If a line in the records below contains the word "flag", return that line.

== AVAILABLE RECORDS ==

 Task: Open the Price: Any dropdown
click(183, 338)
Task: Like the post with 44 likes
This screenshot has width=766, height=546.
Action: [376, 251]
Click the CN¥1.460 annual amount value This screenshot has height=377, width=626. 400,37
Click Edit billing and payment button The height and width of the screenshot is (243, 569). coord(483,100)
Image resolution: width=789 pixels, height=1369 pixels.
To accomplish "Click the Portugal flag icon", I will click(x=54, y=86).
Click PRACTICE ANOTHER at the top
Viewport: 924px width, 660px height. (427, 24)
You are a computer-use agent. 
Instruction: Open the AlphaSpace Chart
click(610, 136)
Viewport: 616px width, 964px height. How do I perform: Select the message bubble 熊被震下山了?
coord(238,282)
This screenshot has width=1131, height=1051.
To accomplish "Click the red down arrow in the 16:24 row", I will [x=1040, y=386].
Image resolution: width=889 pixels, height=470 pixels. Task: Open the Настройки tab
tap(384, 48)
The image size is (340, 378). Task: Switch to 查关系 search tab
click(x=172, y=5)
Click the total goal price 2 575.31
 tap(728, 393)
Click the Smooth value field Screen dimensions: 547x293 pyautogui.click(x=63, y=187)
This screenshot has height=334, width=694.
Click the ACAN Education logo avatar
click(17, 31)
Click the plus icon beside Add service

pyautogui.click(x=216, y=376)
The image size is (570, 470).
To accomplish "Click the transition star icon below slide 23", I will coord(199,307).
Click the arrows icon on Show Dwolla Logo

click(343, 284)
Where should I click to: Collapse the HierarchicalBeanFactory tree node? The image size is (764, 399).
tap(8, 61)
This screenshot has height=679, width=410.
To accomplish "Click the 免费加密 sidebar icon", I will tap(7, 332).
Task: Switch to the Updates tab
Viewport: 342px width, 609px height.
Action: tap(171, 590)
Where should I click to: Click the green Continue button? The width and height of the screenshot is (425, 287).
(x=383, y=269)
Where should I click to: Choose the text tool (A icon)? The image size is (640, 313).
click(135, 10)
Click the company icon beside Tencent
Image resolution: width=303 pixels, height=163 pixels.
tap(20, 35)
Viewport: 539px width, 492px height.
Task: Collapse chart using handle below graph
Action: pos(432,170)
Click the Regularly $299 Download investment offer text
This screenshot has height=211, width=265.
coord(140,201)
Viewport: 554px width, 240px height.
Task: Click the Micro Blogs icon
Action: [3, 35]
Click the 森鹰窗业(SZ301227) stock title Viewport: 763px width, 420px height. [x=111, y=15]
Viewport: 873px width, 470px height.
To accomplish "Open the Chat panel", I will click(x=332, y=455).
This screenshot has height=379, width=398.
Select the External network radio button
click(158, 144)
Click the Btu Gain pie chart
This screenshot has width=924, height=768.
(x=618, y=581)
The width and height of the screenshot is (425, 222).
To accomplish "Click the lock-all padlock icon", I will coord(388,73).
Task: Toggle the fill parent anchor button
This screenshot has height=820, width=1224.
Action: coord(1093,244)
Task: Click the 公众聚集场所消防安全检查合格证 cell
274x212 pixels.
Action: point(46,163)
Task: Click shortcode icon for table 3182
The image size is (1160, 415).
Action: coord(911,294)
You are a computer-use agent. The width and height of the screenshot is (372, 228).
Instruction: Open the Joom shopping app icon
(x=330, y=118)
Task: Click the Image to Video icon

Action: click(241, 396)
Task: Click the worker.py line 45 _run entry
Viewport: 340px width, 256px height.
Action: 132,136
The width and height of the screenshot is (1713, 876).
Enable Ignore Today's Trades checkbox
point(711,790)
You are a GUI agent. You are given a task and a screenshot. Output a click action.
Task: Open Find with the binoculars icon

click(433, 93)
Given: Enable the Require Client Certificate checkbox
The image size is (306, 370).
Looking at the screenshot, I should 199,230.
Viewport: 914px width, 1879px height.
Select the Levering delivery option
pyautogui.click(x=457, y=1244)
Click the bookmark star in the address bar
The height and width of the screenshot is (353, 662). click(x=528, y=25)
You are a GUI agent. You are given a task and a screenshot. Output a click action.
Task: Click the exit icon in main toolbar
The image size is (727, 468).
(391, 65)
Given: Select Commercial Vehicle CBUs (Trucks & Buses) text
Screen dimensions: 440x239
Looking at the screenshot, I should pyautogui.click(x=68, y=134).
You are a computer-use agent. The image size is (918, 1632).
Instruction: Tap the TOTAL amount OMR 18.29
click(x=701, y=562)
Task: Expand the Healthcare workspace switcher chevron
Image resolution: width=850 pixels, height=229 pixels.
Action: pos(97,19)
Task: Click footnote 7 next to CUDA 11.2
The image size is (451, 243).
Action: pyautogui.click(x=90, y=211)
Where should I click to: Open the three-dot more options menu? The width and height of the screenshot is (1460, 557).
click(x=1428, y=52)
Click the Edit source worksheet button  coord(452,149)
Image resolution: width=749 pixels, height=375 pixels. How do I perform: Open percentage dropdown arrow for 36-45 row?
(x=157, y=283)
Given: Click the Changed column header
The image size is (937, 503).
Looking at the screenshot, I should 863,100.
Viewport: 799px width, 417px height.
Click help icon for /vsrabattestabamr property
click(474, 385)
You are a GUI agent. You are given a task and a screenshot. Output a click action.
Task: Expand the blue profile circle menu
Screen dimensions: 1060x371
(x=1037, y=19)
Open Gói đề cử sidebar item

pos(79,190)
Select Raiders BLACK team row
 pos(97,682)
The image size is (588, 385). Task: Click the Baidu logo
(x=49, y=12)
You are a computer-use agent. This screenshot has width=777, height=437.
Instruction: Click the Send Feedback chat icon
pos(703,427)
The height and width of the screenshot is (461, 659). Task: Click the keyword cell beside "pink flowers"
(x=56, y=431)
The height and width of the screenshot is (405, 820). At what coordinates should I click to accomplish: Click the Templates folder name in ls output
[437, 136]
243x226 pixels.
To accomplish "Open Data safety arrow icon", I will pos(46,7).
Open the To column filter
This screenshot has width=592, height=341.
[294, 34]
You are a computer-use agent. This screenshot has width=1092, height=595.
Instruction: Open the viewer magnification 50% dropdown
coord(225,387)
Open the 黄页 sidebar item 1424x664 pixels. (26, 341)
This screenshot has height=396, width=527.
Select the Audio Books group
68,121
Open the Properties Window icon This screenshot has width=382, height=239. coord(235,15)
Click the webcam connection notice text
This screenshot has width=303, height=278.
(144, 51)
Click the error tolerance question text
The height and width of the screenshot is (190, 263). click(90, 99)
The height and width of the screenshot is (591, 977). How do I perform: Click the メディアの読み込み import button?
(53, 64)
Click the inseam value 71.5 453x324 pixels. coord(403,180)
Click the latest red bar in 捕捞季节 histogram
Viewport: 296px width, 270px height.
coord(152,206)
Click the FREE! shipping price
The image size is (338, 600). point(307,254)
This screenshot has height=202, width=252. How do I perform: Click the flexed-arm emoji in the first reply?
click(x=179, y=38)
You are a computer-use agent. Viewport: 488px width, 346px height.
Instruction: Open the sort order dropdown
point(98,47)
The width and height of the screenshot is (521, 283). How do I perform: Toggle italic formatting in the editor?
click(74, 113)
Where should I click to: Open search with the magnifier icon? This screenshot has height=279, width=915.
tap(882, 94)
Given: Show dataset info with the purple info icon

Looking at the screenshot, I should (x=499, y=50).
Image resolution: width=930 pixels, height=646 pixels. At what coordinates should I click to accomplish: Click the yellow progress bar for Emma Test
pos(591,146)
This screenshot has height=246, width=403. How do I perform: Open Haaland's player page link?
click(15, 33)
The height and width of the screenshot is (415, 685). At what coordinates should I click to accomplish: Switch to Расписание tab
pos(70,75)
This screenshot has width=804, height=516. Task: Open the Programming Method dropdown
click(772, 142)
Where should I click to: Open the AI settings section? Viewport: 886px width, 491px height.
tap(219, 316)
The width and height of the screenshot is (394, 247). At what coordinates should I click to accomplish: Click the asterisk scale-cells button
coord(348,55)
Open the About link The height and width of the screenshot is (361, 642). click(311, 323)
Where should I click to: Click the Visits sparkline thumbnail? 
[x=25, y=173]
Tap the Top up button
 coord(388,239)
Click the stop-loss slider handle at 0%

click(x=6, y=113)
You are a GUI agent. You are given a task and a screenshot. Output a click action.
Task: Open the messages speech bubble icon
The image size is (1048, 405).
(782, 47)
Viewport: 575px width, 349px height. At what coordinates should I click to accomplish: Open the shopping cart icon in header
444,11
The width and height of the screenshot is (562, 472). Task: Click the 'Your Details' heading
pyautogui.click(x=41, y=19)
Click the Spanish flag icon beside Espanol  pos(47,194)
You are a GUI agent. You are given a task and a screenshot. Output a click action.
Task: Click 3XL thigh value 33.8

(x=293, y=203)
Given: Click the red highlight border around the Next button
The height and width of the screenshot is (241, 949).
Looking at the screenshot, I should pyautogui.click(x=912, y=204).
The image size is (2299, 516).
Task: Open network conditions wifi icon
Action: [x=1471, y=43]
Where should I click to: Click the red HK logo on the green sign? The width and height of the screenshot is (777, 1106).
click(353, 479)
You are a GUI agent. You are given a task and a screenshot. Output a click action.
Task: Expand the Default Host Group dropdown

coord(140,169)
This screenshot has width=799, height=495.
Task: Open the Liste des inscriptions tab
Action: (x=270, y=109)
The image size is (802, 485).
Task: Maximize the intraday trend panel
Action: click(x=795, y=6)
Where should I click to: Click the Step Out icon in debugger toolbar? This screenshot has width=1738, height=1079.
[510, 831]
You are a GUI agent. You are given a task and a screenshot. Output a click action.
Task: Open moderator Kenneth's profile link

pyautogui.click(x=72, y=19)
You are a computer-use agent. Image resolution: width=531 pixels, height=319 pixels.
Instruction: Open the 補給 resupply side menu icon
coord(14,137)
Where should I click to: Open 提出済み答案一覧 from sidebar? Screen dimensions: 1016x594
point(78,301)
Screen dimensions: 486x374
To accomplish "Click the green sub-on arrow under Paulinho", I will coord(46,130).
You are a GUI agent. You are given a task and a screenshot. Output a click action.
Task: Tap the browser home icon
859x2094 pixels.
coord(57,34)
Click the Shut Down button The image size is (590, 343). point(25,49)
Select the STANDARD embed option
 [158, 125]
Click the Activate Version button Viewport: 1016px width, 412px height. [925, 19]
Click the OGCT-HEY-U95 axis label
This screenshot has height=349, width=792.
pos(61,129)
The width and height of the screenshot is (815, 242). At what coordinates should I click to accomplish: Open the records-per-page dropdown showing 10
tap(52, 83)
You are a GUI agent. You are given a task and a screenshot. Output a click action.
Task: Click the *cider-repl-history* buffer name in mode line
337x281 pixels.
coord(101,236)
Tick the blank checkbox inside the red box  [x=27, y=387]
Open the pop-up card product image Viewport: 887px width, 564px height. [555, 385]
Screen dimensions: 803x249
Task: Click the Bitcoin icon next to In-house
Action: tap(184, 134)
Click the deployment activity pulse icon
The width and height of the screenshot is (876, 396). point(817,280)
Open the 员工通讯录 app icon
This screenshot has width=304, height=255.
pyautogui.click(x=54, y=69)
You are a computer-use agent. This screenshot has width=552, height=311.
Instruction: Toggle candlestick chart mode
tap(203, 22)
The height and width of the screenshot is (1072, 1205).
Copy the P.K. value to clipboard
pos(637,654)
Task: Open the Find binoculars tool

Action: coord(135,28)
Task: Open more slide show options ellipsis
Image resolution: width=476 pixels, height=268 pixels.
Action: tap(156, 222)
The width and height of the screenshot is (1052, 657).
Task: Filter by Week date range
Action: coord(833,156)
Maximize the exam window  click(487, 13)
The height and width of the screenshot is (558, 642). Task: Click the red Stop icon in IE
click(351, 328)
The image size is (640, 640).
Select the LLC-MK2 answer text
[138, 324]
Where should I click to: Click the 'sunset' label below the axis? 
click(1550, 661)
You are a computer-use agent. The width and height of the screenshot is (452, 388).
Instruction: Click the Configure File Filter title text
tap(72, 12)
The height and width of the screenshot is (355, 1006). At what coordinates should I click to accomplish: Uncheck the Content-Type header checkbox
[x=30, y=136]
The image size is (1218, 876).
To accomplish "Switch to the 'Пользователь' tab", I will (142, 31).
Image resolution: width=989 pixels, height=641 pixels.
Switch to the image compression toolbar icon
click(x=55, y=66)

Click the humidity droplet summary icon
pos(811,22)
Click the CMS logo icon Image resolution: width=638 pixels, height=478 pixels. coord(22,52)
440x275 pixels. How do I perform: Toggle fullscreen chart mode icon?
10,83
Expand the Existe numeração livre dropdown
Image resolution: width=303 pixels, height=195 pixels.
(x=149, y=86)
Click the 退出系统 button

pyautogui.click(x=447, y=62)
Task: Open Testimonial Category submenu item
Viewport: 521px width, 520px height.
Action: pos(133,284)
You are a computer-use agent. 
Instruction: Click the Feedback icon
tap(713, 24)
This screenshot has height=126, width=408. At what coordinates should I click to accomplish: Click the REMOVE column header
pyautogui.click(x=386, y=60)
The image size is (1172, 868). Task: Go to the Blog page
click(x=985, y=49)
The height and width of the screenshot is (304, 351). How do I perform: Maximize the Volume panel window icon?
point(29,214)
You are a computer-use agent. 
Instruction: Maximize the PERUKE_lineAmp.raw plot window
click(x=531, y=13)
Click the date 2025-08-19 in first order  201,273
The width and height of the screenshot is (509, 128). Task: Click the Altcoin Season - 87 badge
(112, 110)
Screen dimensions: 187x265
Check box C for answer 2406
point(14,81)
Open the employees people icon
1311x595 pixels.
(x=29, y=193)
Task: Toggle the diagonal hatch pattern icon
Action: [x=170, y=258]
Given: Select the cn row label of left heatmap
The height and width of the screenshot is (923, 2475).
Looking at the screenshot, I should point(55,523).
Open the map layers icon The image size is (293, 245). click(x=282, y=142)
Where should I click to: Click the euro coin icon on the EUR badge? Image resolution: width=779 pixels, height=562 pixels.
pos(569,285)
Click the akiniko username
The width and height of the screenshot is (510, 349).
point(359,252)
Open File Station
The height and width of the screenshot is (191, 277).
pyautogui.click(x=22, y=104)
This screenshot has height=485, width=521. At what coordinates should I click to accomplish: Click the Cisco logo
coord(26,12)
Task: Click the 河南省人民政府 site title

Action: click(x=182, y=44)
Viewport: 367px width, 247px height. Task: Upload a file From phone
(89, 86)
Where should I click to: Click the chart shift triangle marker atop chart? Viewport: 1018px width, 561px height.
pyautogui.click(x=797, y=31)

===

EXERCISE OUTPUT:
To accomplish "Click the Portugal flag icon", I will click(x=54, y=86).
Click the Spanish flag icon beside Espanol  pos(47,194)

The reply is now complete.